Record extracts:
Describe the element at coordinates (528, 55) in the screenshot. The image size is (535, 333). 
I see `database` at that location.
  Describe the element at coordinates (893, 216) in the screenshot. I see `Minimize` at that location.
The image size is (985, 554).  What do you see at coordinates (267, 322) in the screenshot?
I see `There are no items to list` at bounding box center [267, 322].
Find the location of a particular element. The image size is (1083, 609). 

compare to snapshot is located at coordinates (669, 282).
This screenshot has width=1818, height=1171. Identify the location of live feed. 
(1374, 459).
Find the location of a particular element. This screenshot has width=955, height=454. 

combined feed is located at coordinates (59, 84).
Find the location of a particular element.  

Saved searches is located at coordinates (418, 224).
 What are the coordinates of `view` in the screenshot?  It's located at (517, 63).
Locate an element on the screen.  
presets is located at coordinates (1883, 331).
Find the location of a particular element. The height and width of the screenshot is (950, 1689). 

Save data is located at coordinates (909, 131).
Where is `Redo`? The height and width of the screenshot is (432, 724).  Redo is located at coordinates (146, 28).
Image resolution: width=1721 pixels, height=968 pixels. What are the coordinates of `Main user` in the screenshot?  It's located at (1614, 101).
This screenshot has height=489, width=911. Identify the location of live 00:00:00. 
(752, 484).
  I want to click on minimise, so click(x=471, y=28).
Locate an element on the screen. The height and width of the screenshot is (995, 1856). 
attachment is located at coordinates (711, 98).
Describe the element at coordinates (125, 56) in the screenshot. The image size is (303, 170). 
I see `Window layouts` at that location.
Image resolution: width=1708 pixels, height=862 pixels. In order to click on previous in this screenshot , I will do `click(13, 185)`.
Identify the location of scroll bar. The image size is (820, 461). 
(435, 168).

What this task involves: Write out the records word for word, from the first line through the line containing "(1374, 459).", with that line included.

Exercise answer:
Describe the element at coordinates (528, 55) in the screenshot. The image size is (535, 333). 
I see `database` at that location.
  Describe the element at coordinates (893, 216) in the screenshot. I see `Minimize` at that location.
The image size is (985, 554).  What do you see at coordinates (267, 322) in the screenshot?
I see `There are no items to list` at bounding box center [267, 322].
Find the location of a particular element. The image size is (1083, 609). 

compare to snapshot is located at coordinates (669, 282).
This screenshot has width=1818, height=1171. Identify the location of live feed. 
(1374, 459).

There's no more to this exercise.